• WHAT TO WORK ON: Rewrite all of the records below, replacing each occurrence of "screenshot" with "screen capture" and leaving every other character unchanged. Omit the pictures from your output.

• GIVEN DATA:
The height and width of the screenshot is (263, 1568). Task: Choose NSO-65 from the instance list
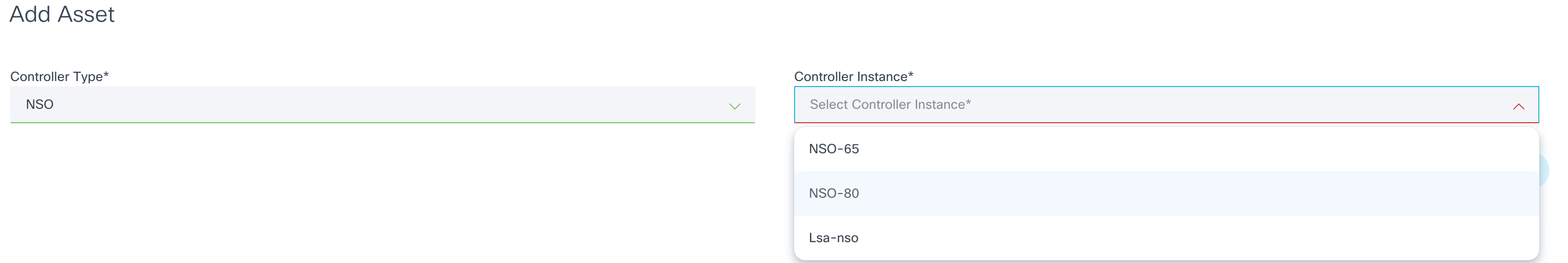833,149
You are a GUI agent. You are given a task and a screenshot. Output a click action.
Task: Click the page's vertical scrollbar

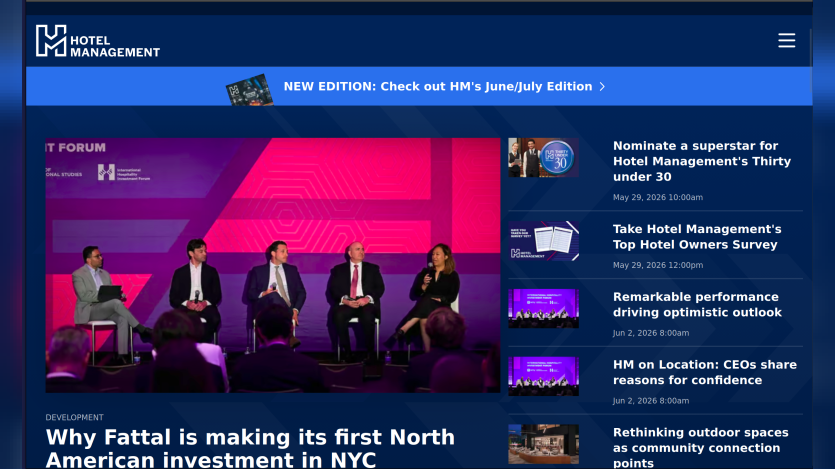click(x=811, y=59)
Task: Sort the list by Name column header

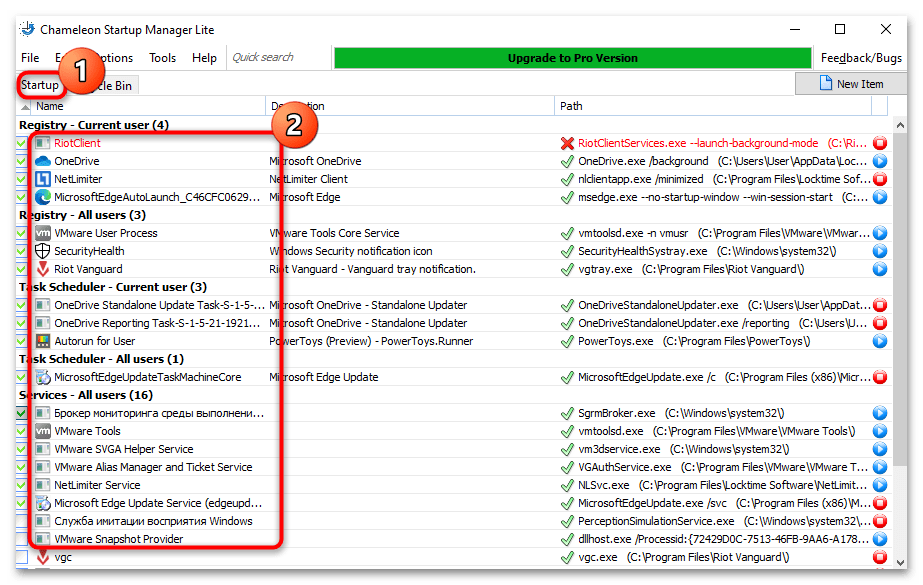Action: [140, 106]
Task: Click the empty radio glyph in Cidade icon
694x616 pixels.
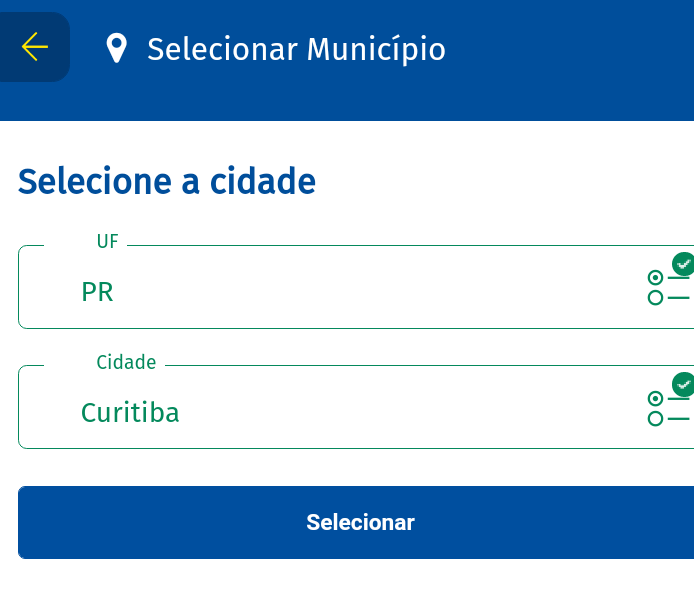Action: [655, 418]
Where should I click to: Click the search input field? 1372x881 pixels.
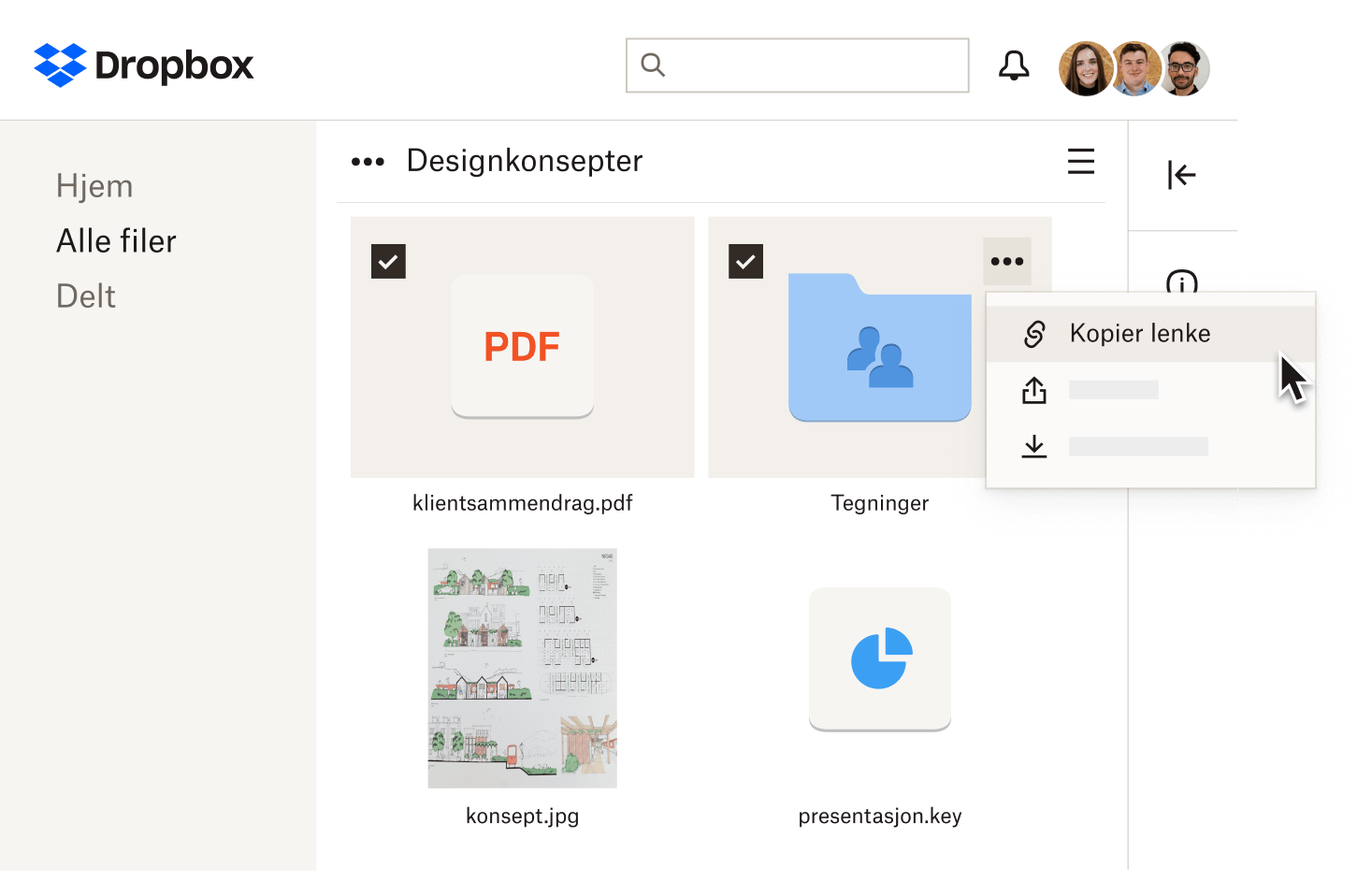797,65
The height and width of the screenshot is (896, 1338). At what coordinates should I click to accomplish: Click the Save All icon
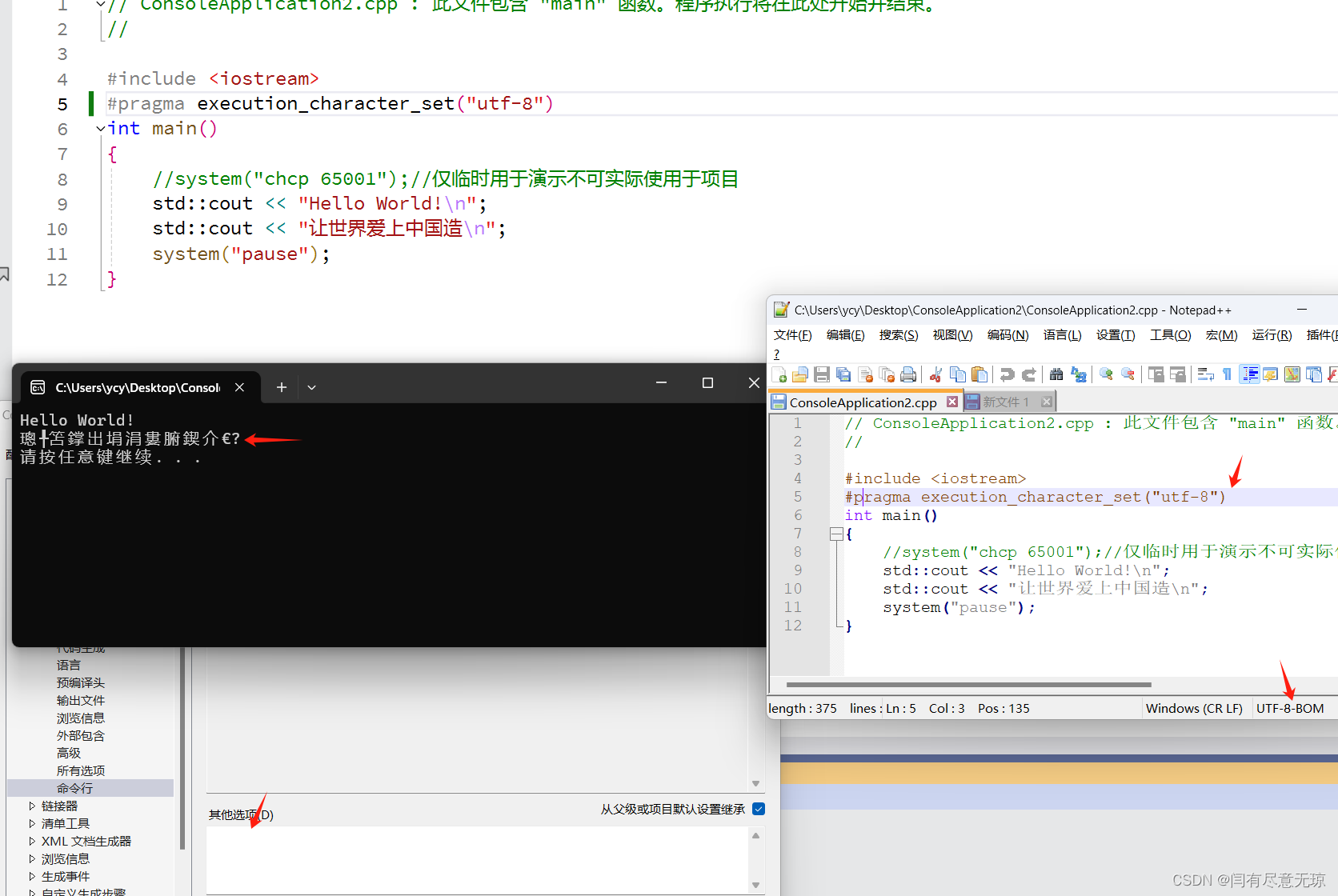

• EXERCISE ANSWER:
The height and width of the screen capture is (263, 1568). Task: Choose NSO-65 from the instance list
833,149
You are a GUI agent. You are given a task and a screen capture. Output a click action.
Task: Click the page's vertical scrollbar

click(x=811, y=59)
Task: Sort the list by Name column header

Action: [140, 106]
Task: Click the empty radio glyph in Cidade icon
694x616 pixels.
Action: [655, 418]
Where should I click to: Click the search input field? 1372x881 pixels.
797,65
The height and width of the screen capture is (896, 1338). At what coordinates should I click to accomplish: Click the Save All icon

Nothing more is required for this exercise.